IBNA / Interview : Alexandros Kachrimanis Governor of Epirus
By Spiros Sideris – Ioannina
The region of Epirus is one of the poorest in the European Union. What do you consider to be the reason it is in this state when it has so many comparative advantages such as its culture and nature?
Epirus had the misfortune to tragically live and suffer the consequences of the Second World War and the civil war that followed. Moreover, for decades, it was geographically isolated, which was an inhibitory factor in achieving satisfactory growth rates. Gradually, in recent years, through the use of community funds, infrastructure was substantially improved, investment was made in several sectors and GDP rose significantly. However, the economic crisis these past five years has greatly affected Epirus and an organized effort must be made to return to previous growth rates.
What do you see as the most important problems for your region and what plans do you have for solving them?
The biggest challenge for us all is to restore the primary sector at the heart of economic activity. During the years of false prosperity, the countryside was abandoned by young people and we were transformed almost into a region of employees. This model has exhausted its dynamic now and everyone has realized that this situation must be reversed and the primary sector must be tapped into for the benefit of the local economy and the securing of jobs under, of course, the new conditions created. There are still infrastructure issues, as well as issues to do with environmental protection and the development of new technologies, etc. which we are already addressing. To get the best results in terms of design and performance, the state must finally take bold decisions to decentralize powers.
The new design of the TAP pipeline doesn’t pass through your region; however, research looking into the possibility of natural gas extraction in Epirus is underway. Do you believe discovering natural gas reserves in the area will help economic development? And how would you safeguard one of the most important ecosystems in Europe from environmental damage?
The expansion of the natural gas network to Epirus is something that interests us as it could spur growth to the region. In this respect we are monitoring developments with great interest and look forward to expected natural gas exploration in the Ionian Sea, which could change the fate of the entire country, not just Epirus. The regional authority is not directly involved in all the different procedures, but to the extent possible it will ensure the strict compliance with conditions for the protection of the environment.
Tourism is one of the most important sources of revenue for the ailing Greek economy. The unparalleled nature and the cultural heritage of Epirus are strong advantages. What are your minimum goals for the development of tourism and how will you achieve them?
In terms of economic activity, tourism is one of our strongest points. Since taking office we have set a goal – and we are working towards this – to achieve balanced tourism development, linking sea with mountain tourism and with local production also.
We are investing in forms of alternative tourism and in the cruise sector with positive results, considering the financial crisis that has broken out. A great chapter in which we are also investing in order to increase traffic throughout the year is religious and cultural tourism. We have restored dozens of monuments and we continue to do so.
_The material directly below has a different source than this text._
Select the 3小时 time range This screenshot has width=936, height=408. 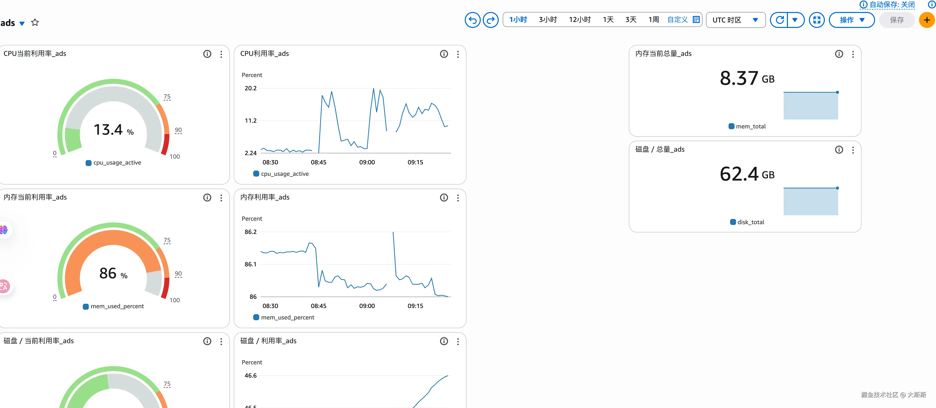click(x=548, y=20)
We promote actions for ancient theaters, museums, etc. in order to offer a comprehensive tourist product which appeals to all citizens. It is a difficult process, with twists and turns, adversity and unpredictable factors, but, we continue the “fight” to attract Greek and foreign tourists to our region.
Your region interacts and is influenced by its neighbors due to its geographical location. How is your relationship with your neighbors on issues of development, security and cooperation?
In local government terms relations have always been good and in a spirit of cooperation especially with regard to the implementation of cross-border programs. There are, however, issues that require further improvement in cooperation such as security, but it is an area under the competence of state authorities. In this area much bigger steps could be made but it is something that stumbles on the weaknesses of our neighbors. I’m not just referring to crime and drug trafficking entering our country but also to the prevention and fighting of fires on the border from which Epirus has suffered greatly.
Finally, I would like to ask how you would like to see Epirus in 20 years’ time. What would preserve and what would you take away from its current state?
I am convinced that Epirus will very soon return to growth. The Epirus of the next 20 years will have solved most issues relating to infrastructure and the environment while it will also have proceeded with the readjustment of its production and development model, with a shift towards the primary sector. The future is based on the present and the pas, so I think it is difficult for one to keep certain aspects and remove others with the exception of the insistence of some to oppose anything that is being done in this country.